Любимый мой «Ширли-мырли» в этом плане шагает еще дальше. Я такого рода кино называю «больше чем фильм». Eго невозможно не рассматривать в жанре абсурдной комедии, ведь здесь и цыганские бароны, и огромный алмаз, и увеличивающиеся в геометрической прогрессии близнецы, а позже и целая деревня похожих на Гаркалина людей… Но в то же время в «Ширли-мырли» такая добрая атмосфера, такие веселые персонажи и такой, казалось бы, необычный для комедии посыл: все мы разные, но такие похожие.
Главное отличие Владимира Меньшова как режиссера в том, что пока одни пытались адаптировать чуждый советскому и российскому зрителю голливудский жанр (чуждый, кстати, до сих пор), а другие нападали на него безжалостными отсылками к немецкому экспрессионизму, он оставался все таким же терпимым, открытым и мягким. Меньшов создавал свой дружелюбный и человечный мир. Он совершенно искренне любил своих персонажей. Любим их и мы.
Петр Мамонов — артист совершенно другого рода. Он появился на экране в восьмидесятые, когда стало модно звать в большое кино людей с ним в общем-то не связанных. Мамонов — певец, создатель группы «Звуки Му». Затея, однако, обернулась безоговорочным успехом (так мы получили Высоцкого, Скляра, Сукачева и других именитых артистов).
Мамонов был актером удивительным, самобытным и каким-то свежим, он одинаково органично смотрелся в роли юродивого («Стоит лишь тетиву натянуть…»), беспробудного талантливого пьяницы Селиверстова («Такси-блюз»), старца- священника («Остров»). В последних двух картинах, пожалуй, самые узнаваемые его амплуа.
Неспокойный, опохмелившийся, нервный, виноватый и самовлюбленный Мамонов — лучшее отражение мятежного русского духа, необходимая неровность для шероховатых восьмидесятых-девяностых. Он — главный выразитель смешения искусств, рок-звезда в роли режиссера («Шапито-шоу) или увлеченного ученого («Пыль»). Да и в жизни какой же рокер? Уехал в деревню, сам построил себе дом, баню, сарай… И был счастлив: «Из-за того, что я в деревне живу, у меня каждый день другой. Каждый день другое небо».

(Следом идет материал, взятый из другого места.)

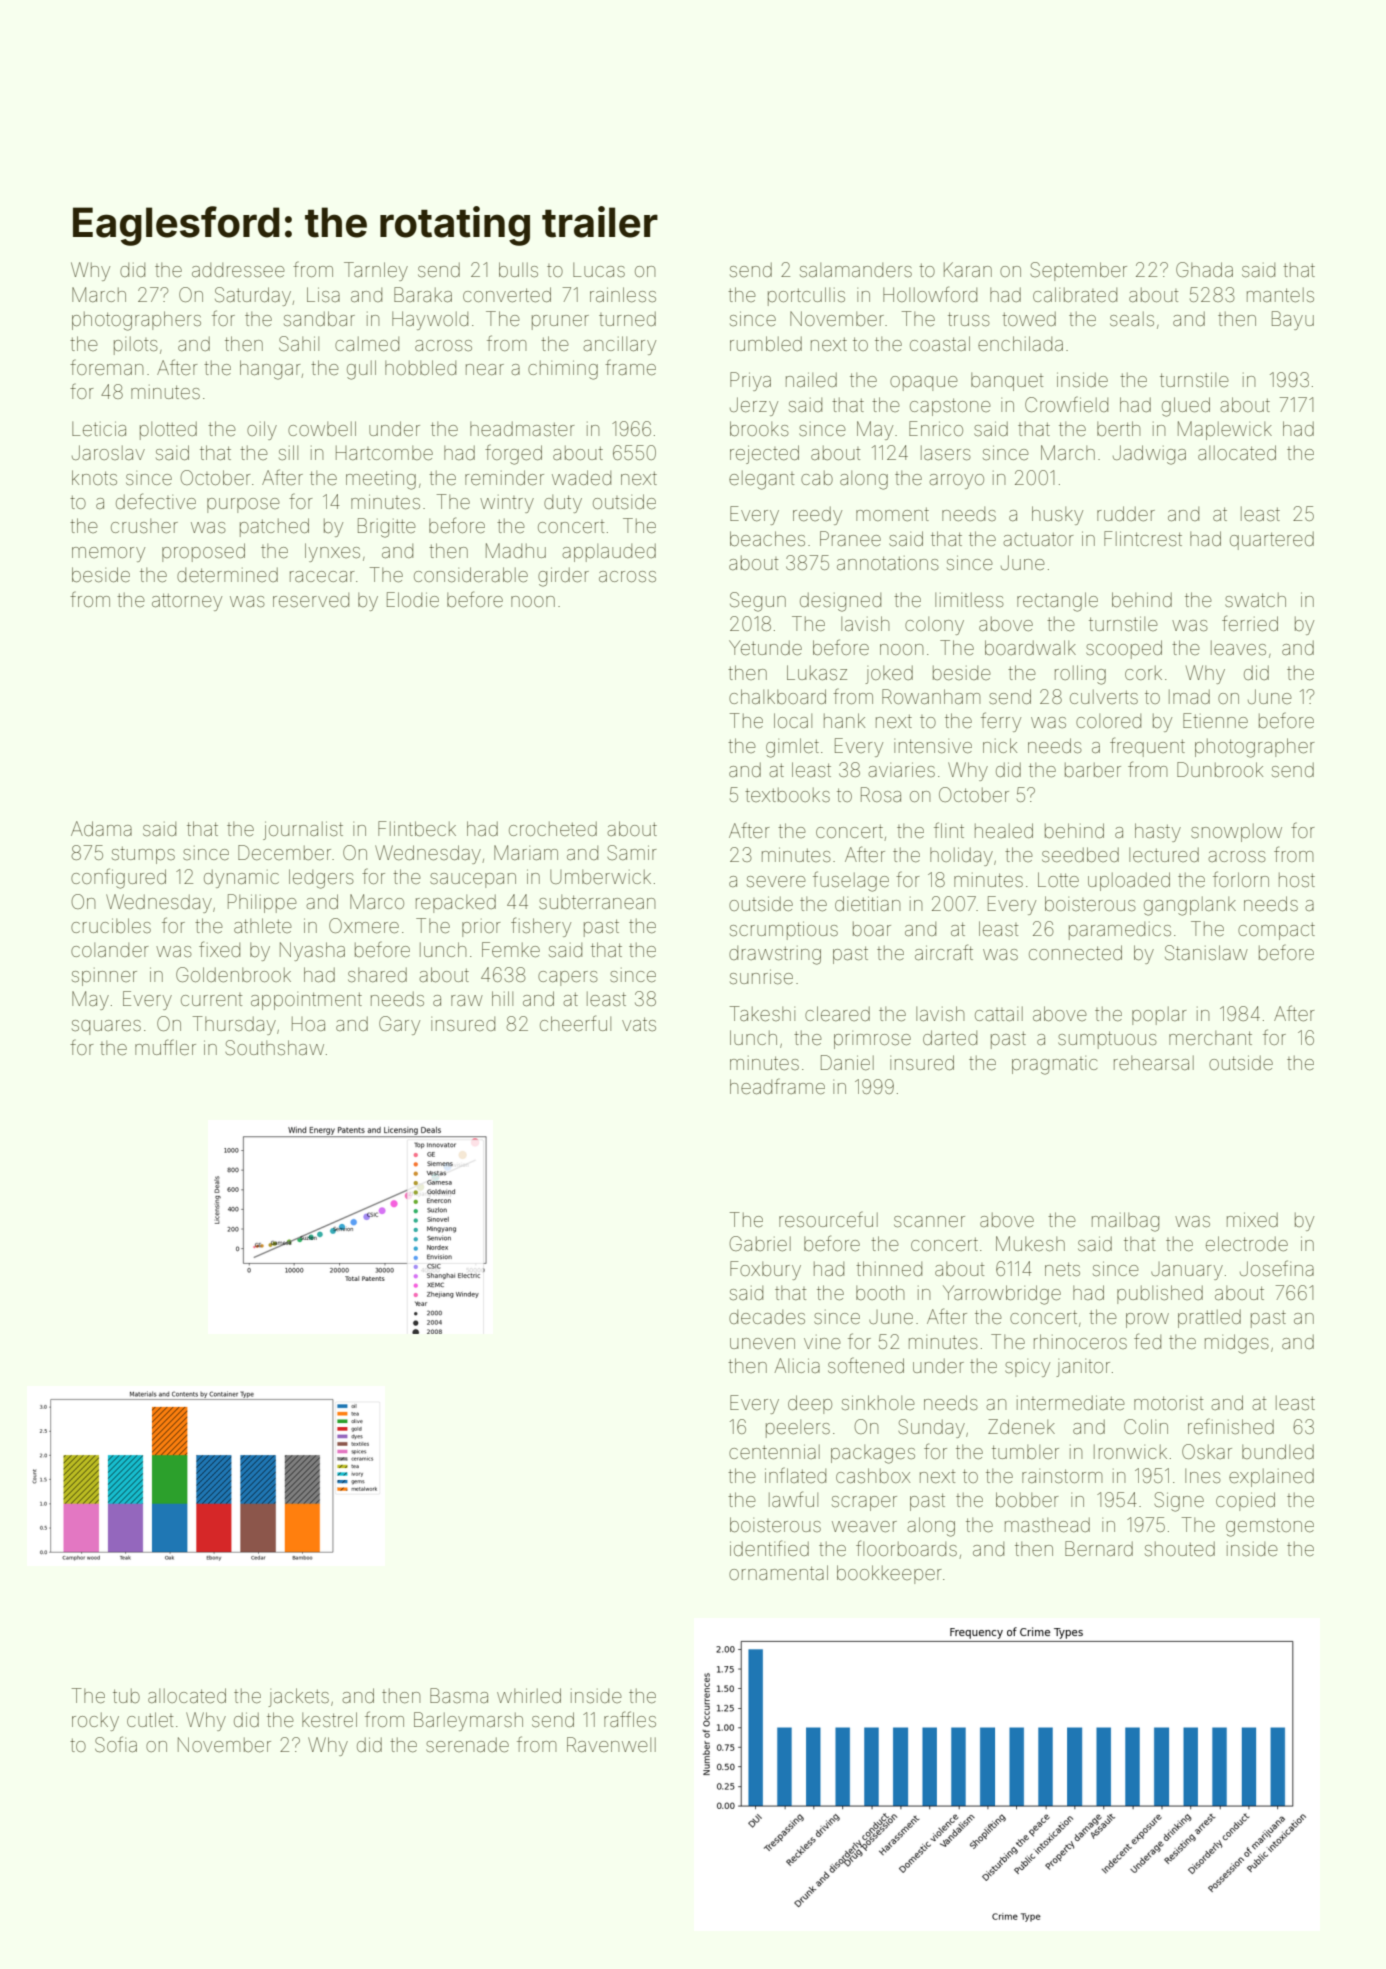  What do you see at coordinates (502, 998) in the screenshot?
I see `hill` at bounding box center [502, 998].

Петр Мамонов мог играть царей и монахов, писать психоделическую музыку и корчить рожи на сцене, мог среди молодых советских рокеров оставаться взрослым лысым дядькой, мог уехать в глушь и жить в ней, не нуждаясь ни в каких благах цивилизации. А еще умел работать руками не хуже столяра и имел при этом тончайшую душевную организацию. Eму единственному это позволялось. Потому что этот синтез был частью его гениальной и неисправимой природы, самое ее.